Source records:

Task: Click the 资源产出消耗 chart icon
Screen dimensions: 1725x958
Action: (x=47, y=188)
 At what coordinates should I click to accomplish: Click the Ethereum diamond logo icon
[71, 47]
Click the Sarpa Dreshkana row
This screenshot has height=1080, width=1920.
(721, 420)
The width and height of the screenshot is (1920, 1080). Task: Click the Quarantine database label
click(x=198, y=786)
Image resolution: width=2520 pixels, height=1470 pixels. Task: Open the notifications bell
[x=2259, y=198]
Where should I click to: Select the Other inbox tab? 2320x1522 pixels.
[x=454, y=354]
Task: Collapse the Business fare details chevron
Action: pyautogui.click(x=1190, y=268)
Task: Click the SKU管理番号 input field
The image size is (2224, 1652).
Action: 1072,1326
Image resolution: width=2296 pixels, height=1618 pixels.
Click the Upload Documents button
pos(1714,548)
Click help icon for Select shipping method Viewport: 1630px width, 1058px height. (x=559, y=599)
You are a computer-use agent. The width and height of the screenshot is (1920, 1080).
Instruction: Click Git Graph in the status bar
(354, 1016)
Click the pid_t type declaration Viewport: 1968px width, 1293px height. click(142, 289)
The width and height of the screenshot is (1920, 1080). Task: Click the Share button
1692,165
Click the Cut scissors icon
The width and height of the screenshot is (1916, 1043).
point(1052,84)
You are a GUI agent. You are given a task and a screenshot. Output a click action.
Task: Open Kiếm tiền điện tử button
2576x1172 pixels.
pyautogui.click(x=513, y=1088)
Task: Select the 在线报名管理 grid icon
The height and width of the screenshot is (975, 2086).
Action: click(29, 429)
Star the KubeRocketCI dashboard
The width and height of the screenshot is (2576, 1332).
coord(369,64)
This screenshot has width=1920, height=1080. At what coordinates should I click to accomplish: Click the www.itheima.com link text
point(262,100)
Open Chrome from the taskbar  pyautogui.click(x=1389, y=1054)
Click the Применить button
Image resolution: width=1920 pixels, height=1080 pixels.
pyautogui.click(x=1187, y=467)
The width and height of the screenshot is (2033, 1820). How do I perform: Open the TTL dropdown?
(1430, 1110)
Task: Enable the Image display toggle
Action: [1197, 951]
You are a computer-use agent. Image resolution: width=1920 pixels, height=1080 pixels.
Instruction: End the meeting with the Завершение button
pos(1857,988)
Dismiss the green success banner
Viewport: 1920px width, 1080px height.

Required action: An exact copy of every line above, start to finish, is required.

Written reply:
Task: Click the 资源产出消耗 chart icon
Screen dimensions: 1725x958
Action: (x=47, y=188)
 At what coordinates should I click to accomplish: Click the Ethereum diamond logo icon
[71, 47]
Click the Sarpa Dreshkana row
This screenshot has height=1080, width=1920.
(721, 420)
The width and height of the screenshot is (1920, 1080). Task: Click the Quarantine database label
click(x=198, y=786)
Image resolution: width=2520 pixels, height=1470 pixels. Task: Open the notifications bell
[x=2259, y=198]
Where should I click to: Select the Other inbox tab? 2320x1522 pixels.
[x=454, y=354]
Task: Collapse the Business fare details chevron
Action: pyautogui.click(x=1190, y=268)
Task: Click the SKU管理番号 input field
The image size is (2224, 1652).
Action: 1072,1326
Image resolution: width=2296 pixels, height=1618 pixels.
Click the Upload Documents button
pos(1714,548)
Click help icon for Select shipping method Viewport: 1630px width, 1058px height. (x=559, y=599)
You are a computer-use agent. The width and height of the screenshot is (1920, 1080).
Instruction: Click Git Graph in the status bar
(354, 1016)
Click the pid_t type declaration Viewport: 1968px width, 1293px height. click(142, 289)
The width and height of the screenshot is (1920, 1080). Task: Click the Share button
1692,165
Click the Cut scissors icon
The width and height of the screenshot is (1916, 1043).
point(1052,84)
You are a GUI agent. You are given a task and a screenshot. Output a click action.
Task: Open Kiếm tiền điện tử button
2576x1172 pixels.
pyautogui.click(x=513, y=1088)
Task: Select the 在线报名管理 grid icon
The height and width of the screenshot is (975, 2086).
Action: click(29, 429)
Star the KubeRocketCI dashboard
The width and height of the screenshot is (2576, 1332).
coord(369,64)
This screenshot has width=1920, height=1080. At what coordinates should I click to accomplish: Click the www.itheima.com link text
point(262,100)
Open Chrome from the taskbar  pyautogui.click(x=1389, y=1054)
Click the Применить button
Image resolution: width=1920 pixels, height=1080 pixels.
pyautogui.click(x=1187, y=467)
The width and height of the screenshot is (2033, 1820). How do I perform: Open the TTL dropdown?
(1430, 1110)
Task: Enable the Image display toggle
Action: [1197, 951]
You are a computer-use agent. Image resolution: width=1920 pixels, height=1080 pixels.
Instruction: End the meeting with the Завершение button
pos(1857,988)
Dismiss the green success banner
Viewport: 1920px width, 1080px height.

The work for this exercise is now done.